いわゆるプレハブ住宅ですね。大変な状況の中、日本にない素材などを輸入して実現したのです。今でも一棟が現役の倉庫として南極に建っています」
こうした課題を乗り越え生まれた知恵や工夫は、技術の発展にもつながっていきます。
現在、昭和基地の建物は進化していて、隊員の皆さんはゆっくり入浴を楽しむこともできるそうです。
電気も通っているので、部屋の中も明るく、日本と同じようにとはいきませんが、快適に過ごせる環境が整っています。

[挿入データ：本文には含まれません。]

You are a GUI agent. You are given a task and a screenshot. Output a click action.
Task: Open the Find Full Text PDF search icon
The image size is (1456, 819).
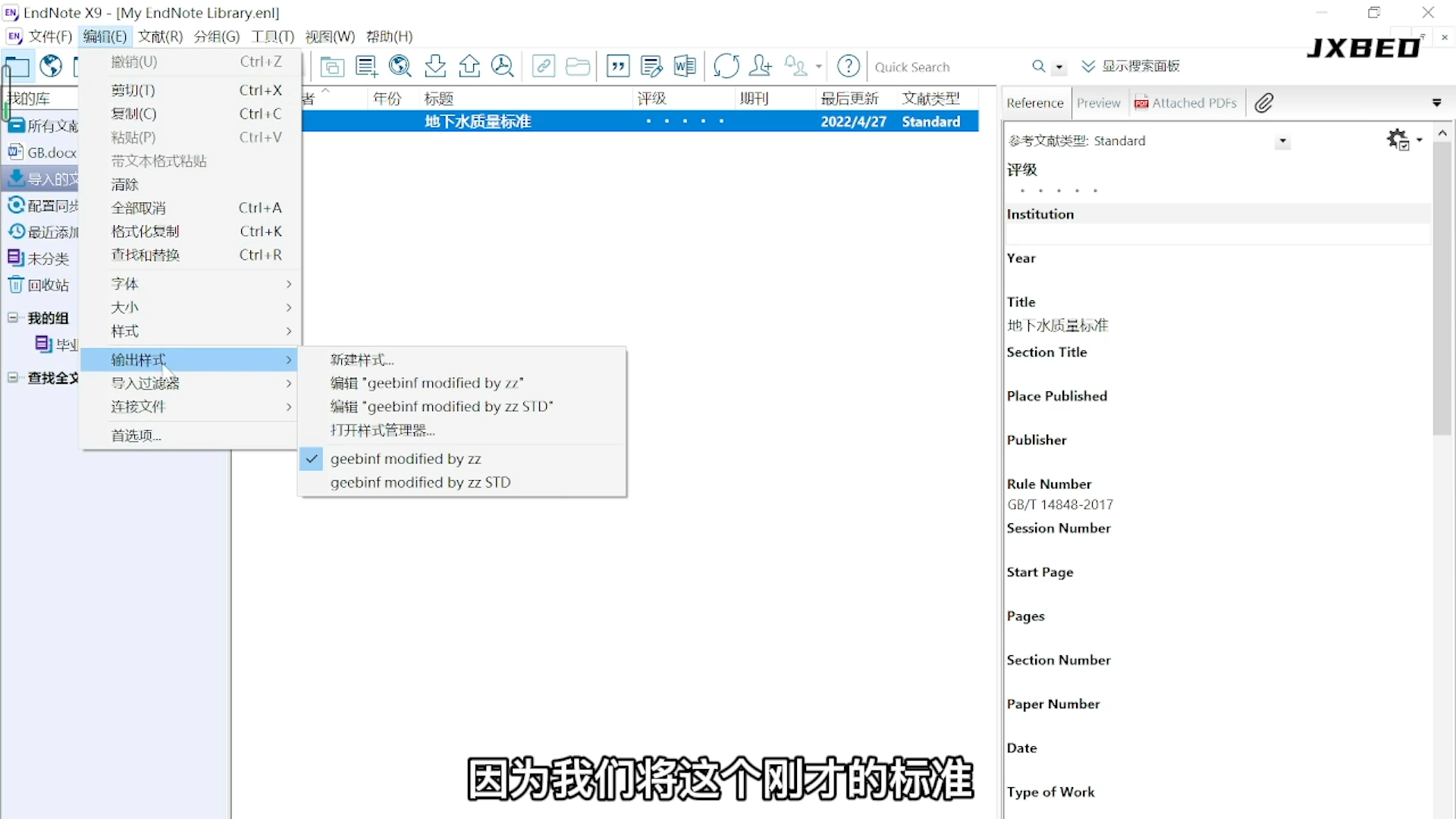pos(503,66)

しかし、時に厳しい環境の中での調査も求められるのが、極地というもの。
特に、南極点を目指すためには、たくさんの燃料と時間が必要です。

村山さん「身一つで移動できる観光客であれば、南極点まで飛行機で簡単に行けます。
しかし、調査となると別です。雪上車に調査機器を積んで移動しなければなりません。
今から約50年前、村山雅美さんのチームが日本人で初めて南極点に到達しました。
この時、村山さんたちは5か月もの間を雪上車の中で過ごしたそうです。南極点まで往復で5182kmを移動したのですが、補充用の燃料はたくさんのドラム缶に入れ、雪上車で引っ張っていきました。
燃料は、南国の寒さにも凍らないように、特別に開発されたものなのですよ」
燃料は一日にドラム缶一本必要だったそうです。
5か月分ともなると、かなりの数を持っていかなくてはなりません。大変な冒険ですね!